Assignment:
Find how many lines of the listing include the string "Save", and report only that figure.

***

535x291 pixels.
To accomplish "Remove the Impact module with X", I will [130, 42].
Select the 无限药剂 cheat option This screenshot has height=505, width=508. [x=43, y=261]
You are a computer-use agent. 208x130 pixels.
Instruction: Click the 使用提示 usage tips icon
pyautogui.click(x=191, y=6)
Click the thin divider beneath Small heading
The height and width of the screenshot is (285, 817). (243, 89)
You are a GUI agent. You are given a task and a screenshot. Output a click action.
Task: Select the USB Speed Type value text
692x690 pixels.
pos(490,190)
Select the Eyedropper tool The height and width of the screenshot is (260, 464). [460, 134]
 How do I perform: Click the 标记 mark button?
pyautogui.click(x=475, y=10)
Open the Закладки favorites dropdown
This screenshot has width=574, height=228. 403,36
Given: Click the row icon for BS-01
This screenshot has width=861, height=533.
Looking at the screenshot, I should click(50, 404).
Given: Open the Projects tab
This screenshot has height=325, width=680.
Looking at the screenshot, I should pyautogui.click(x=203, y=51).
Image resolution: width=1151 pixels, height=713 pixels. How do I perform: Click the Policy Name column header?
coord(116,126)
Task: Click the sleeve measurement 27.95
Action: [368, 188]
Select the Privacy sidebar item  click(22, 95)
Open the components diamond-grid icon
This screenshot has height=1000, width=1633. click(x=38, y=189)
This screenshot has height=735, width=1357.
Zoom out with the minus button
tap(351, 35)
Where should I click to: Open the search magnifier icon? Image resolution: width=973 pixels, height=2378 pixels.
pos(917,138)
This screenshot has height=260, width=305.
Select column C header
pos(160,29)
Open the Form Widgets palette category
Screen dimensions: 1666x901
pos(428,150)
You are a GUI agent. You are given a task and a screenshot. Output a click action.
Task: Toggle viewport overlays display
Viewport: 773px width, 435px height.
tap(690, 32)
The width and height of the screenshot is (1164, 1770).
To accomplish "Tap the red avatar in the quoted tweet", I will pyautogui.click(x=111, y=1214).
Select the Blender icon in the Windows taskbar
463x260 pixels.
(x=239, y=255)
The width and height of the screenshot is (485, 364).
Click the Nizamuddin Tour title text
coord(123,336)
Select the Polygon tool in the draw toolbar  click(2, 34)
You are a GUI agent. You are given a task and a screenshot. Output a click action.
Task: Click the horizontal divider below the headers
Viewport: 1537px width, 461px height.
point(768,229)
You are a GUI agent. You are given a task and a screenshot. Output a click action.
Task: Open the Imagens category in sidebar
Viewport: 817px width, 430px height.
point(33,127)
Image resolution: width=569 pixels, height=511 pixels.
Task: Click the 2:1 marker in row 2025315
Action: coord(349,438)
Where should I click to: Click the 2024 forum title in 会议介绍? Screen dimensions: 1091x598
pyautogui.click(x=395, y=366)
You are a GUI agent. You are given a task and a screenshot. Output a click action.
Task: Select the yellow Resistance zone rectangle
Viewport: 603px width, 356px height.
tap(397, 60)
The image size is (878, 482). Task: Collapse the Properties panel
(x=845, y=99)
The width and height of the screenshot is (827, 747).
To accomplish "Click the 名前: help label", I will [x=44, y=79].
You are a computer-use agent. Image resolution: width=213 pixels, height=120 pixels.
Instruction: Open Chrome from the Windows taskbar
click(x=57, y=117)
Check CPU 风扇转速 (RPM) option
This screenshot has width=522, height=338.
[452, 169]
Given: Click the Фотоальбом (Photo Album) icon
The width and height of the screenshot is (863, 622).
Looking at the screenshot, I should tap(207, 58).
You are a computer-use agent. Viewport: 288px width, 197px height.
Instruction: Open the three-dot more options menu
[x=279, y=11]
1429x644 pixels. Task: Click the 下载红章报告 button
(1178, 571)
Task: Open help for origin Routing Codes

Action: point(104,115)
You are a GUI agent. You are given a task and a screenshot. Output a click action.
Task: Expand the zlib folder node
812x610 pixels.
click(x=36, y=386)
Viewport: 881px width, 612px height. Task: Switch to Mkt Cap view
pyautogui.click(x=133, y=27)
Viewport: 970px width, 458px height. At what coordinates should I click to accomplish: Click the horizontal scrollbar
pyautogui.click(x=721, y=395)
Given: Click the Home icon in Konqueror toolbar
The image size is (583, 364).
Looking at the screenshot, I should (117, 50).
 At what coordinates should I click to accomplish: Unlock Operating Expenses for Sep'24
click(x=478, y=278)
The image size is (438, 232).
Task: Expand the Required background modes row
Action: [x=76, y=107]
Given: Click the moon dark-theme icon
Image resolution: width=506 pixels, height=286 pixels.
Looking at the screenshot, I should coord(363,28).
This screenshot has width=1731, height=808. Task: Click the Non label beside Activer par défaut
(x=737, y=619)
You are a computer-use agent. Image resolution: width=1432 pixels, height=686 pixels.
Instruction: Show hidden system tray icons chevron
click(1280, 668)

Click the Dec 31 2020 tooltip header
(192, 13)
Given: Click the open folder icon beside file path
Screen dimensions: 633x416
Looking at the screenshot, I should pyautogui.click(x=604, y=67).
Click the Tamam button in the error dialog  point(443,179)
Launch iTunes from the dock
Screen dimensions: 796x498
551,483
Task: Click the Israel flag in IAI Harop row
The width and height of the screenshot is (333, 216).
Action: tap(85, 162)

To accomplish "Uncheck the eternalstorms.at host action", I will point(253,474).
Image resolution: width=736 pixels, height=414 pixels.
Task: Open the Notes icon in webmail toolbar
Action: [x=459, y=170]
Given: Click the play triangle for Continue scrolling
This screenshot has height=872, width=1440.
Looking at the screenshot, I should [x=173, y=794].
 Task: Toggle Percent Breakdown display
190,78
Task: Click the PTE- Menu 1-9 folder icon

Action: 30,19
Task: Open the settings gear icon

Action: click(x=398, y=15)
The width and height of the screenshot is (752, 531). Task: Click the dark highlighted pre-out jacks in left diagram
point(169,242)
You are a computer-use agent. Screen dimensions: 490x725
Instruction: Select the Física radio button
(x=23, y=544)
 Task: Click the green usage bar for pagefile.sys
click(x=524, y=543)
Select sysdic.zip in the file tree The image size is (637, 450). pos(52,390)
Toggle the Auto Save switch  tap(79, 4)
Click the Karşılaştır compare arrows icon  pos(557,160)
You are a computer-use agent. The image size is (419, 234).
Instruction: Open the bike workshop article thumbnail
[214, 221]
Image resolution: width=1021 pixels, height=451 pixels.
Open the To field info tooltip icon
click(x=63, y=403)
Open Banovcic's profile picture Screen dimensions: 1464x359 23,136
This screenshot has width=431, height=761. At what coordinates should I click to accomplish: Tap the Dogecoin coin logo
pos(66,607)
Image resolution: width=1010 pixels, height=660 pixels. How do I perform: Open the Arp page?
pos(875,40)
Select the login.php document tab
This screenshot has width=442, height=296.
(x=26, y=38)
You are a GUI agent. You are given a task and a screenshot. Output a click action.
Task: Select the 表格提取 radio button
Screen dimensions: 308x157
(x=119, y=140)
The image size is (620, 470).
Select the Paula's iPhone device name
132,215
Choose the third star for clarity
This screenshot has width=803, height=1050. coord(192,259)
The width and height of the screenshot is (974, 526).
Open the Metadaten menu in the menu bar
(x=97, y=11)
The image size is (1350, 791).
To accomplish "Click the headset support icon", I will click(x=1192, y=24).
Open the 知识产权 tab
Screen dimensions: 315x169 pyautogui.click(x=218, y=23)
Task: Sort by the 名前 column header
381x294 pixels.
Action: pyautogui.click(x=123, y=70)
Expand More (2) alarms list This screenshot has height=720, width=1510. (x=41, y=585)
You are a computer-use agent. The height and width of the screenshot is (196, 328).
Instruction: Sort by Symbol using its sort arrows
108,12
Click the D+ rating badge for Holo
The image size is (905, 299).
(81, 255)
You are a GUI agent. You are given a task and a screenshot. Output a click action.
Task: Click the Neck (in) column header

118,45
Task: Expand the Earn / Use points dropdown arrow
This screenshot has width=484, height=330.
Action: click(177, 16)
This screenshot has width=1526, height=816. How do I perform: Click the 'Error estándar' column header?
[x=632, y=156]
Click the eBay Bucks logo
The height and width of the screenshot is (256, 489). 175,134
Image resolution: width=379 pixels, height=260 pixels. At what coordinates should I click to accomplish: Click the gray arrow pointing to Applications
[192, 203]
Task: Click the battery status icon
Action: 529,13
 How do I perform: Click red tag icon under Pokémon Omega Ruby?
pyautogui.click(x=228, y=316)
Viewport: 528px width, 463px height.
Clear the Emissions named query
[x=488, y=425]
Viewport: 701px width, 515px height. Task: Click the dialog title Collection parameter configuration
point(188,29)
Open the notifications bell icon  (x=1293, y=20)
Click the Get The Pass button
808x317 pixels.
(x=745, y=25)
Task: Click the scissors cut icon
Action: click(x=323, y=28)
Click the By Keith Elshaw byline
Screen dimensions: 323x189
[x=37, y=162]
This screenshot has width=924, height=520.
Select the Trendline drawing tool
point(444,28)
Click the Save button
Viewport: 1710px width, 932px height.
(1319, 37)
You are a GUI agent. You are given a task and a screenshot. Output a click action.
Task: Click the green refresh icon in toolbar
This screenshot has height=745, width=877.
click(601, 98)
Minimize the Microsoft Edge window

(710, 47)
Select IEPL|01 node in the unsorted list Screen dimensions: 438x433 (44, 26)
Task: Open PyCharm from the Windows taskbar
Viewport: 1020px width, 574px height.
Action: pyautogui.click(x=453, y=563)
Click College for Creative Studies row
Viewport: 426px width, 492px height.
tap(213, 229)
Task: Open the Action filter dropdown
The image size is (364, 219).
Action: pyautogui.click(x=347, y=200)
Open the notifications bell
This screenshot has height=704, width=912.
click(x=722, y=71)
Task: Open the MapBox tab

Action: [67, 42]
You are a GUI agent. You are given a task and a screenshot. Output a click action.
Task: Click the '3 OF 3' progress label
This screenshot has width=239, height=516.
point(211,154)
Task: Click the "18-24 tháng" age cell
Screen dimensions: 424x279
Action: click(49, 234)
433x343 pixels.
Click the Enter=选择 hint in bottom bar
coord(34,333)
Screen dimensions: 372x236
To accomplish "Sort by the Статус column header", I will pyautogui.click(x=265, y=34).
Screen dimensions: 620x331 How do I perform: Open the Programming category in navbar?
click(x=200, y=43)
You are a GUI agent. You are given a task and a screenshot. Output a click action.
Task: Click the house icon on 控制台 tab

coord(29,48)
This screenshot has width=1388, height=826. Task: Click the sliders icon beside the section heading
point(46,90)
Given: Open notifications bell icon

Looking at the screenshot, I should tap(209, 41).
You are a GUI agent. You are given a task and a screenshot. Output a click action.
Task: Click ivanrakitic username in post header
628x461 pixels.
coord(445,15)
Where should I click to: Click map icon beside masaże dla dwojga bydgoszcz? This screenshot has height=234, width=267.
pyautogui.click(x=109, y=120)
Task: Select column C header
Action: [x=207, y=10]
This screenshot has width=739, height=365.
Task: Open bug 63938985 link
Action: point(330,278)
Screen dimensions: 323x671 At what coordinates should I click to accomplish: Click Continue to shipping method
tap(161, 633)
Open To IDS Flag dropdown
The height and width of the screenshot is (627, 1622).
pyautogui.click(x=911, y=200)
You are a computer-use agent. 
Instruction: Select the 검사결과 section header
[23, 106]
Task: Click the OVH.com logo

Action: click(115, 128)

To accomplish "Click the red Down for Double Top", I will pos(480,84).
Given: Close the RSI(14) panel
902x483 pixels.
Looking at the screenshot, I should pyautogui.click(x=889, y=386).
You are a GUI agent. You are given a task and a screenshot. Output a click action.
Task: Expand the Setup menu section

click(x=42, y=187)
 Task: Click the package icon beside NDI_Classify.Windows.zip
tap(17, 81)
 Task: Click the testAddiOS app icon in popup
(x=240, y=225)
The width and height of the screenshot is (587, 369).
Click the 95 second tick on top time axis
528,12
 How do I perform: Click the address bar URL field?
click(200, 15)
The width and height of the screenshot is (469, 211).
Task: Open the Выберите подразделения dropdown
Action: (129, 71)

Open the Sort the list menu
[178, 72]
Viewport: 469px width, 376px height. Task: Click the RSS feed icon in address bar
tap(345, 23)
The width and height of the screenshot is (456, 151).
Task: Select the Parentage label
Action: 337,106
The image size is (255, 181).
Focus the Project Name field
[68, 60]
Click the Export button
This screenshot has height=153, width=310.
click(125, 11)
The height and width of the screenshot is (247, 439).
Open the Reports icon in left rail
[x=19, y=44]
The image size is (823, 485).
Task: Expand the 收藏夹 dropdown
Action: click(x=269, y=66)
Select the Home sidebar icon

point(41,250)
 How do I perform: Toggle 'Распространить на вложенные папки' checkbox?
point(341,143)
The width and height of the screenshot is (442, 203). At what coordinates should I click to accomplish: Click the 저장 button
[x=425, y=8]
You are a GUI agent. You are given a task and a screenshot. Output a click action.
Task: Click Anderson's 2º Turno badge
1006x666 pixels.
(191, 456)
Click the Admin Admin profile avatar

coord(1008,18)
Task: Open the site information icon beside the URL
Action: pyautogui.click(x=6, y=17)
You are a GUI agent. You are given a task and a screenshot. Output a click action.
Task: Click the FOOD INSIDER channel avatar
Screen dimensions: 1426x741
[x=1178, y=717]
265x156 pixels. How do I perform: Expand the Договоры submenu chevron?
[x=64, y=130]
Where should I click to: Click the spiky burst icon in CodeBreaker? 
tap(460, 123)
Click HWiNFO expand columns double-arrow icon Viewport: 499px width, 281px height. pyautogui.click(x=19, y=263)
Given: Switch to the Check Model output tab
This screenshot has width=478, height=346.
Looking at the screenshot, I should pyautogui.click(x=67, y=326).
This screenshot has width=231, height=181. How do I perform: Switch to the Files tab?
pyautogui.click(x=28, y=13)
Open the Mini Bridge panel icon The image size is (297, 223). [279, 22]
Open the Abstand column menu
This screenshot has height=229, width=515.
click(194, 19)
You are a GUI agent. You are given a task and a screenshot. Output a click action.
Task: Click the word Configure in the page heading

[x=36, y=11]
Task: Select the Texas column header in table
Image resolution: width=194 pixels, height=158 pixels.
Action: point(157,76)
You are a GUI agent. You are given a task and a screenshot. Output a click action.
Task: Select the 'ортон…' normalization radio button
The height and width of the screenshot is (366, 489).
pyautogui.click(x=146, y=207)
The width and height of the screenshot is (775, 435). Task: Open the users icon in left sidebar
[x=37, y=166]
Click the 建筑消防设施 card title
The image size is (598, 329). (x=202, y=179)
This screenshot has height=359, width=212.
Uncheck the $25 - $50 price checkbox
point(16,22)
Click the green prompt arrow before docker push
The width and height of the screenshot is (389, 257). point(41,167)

***

Exercise answer:
2